Von unserer Redaktion
Der Patentkrieg im Bereich moderner Videotechnologien geht in die nächste Runde – und erneut ist es Nokia, das vor Gericht triumphiert. Vor dem Landgericht München hat der finnische Konzern einen weiteren Sieg errungen, diesmal gegen Asus, Acer und Hisense. Was auf den ersten Blick wie ein weiterer Eintrag in einer langen Liste von Patentstreitigkeiten wirkt, entpuppt sich bei genauerem Hinsehen als ein Urteil mit weitreichenden Folgen für die gesamte Elektronikbranche.
Der Kern des Konflikts: Patent EP2661892
Im Mittelpunkt steht das europäische Patent EP2661892, das zentrale Verfahren zur Verarbeitung des Videocodecs H.265/HEVC beschreibt.
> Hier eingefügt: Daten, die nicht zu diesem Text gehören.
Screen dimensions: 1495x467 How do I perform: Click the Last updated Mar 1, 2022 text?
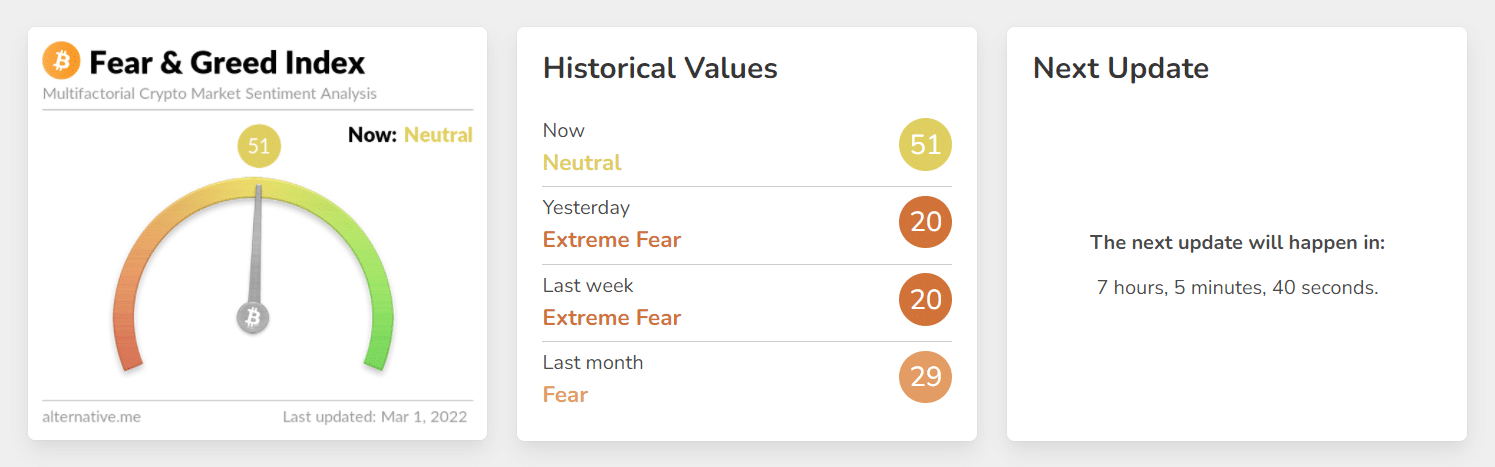coord(375,416)
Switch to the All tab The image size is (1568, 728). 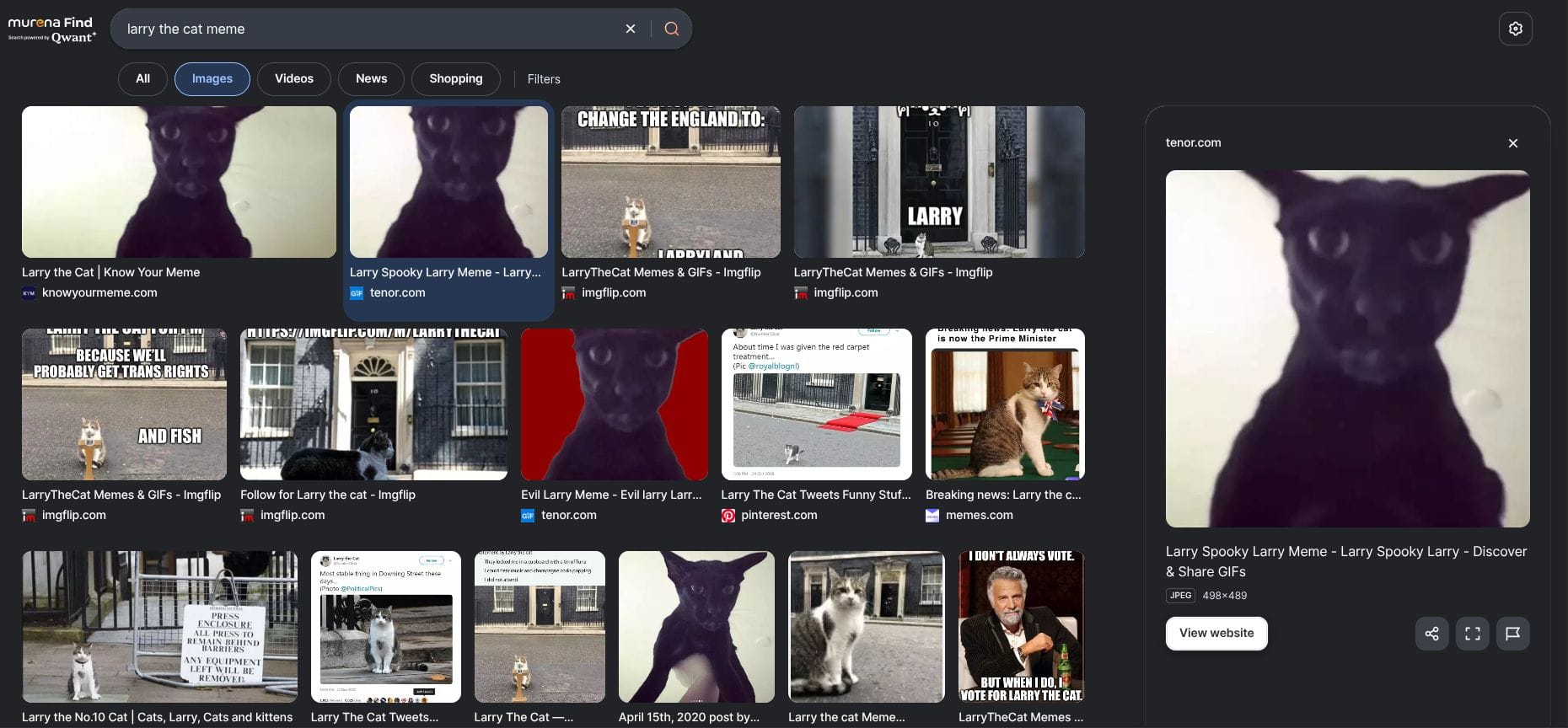(142, 79)
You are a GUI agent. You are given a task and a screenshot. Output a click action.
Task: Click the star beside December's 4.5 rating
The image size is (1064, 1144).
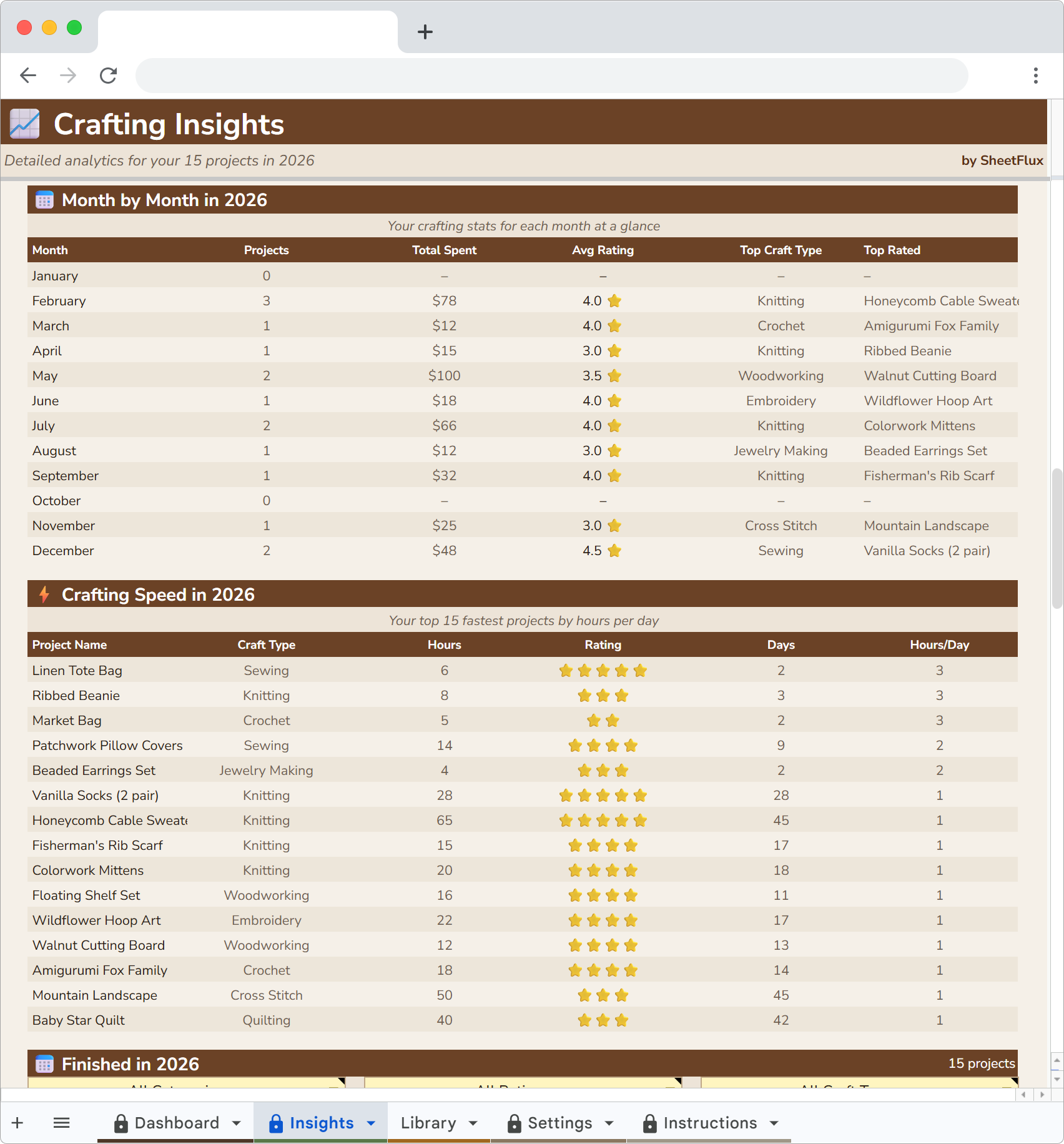point(615,551)
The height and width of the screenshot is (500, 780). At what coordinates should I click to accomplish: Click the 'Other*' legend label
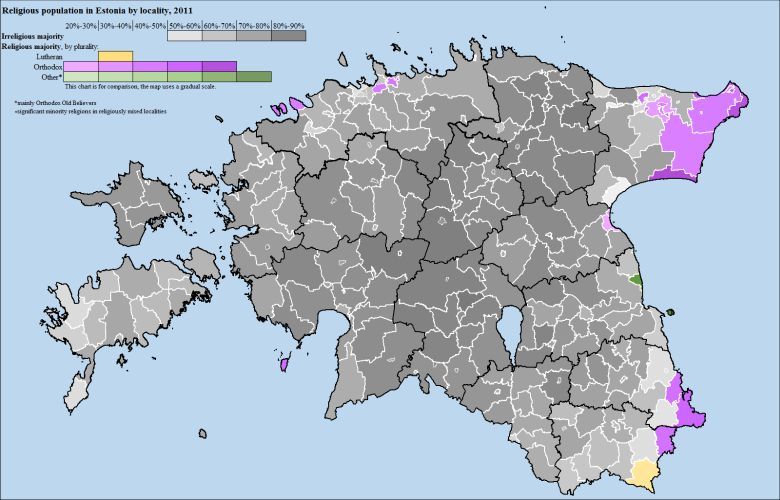[x=50, y=77]
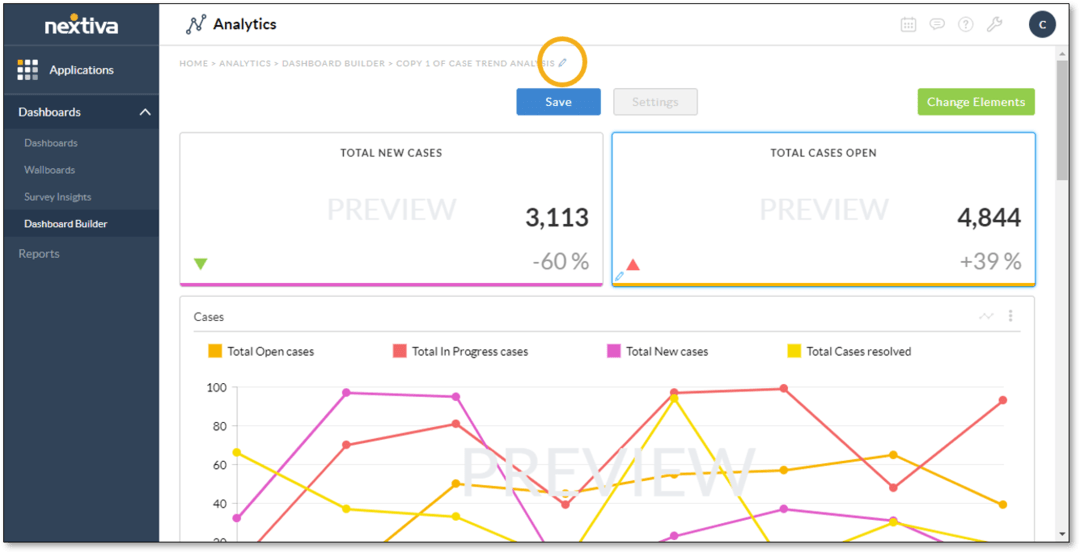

Dieser Codec ist längst zum Standard geworden, wenn es um hochauflösende Inhalte geht – von 4K‑Streaming über Smartphone‑Kameras bis hin zu Smart‑TVs und Laptops.
Kurz gesagt: Wer heute ein Gerät verkauft, das moderne Videofunktionen bietet, kommt an H.265 kaum vorbei.
Genau hier setzt Nokia an. Der Konzern sieht seine Patente verletzt und fordert Lizenzgebühren. Da sich die betroffenen Hersteller nicht einigen konnten, landete der Fall vor Gericht – mit einem klaren Ergebnis zugunsten Nokias.
Warum das Urteil die gesamte Branche betrifft
H.265 ist nicht irgendein Feature, das man einfach deaktivieren kann. Der Codec ist tief in Hardware und Software verankert. Ein Gerät ohne HEVC-Unterstützung wäre heute kaum konkurrenzfähig – weder beim Streaming noch bei der Videoaufnahme.
Das Urteil setzt daher ein deutliches Signal:
Wer HEVC nutzt, muss zahlen – oder den deutschen Markt verlassen.
Und Nokia zeigt, dass man bereit ist, diese Linie konsequent durchzusetzen. Für andere Hersteller ist das ein Warnschuss. Weitere Klagen sind nicht ausgeschlossen.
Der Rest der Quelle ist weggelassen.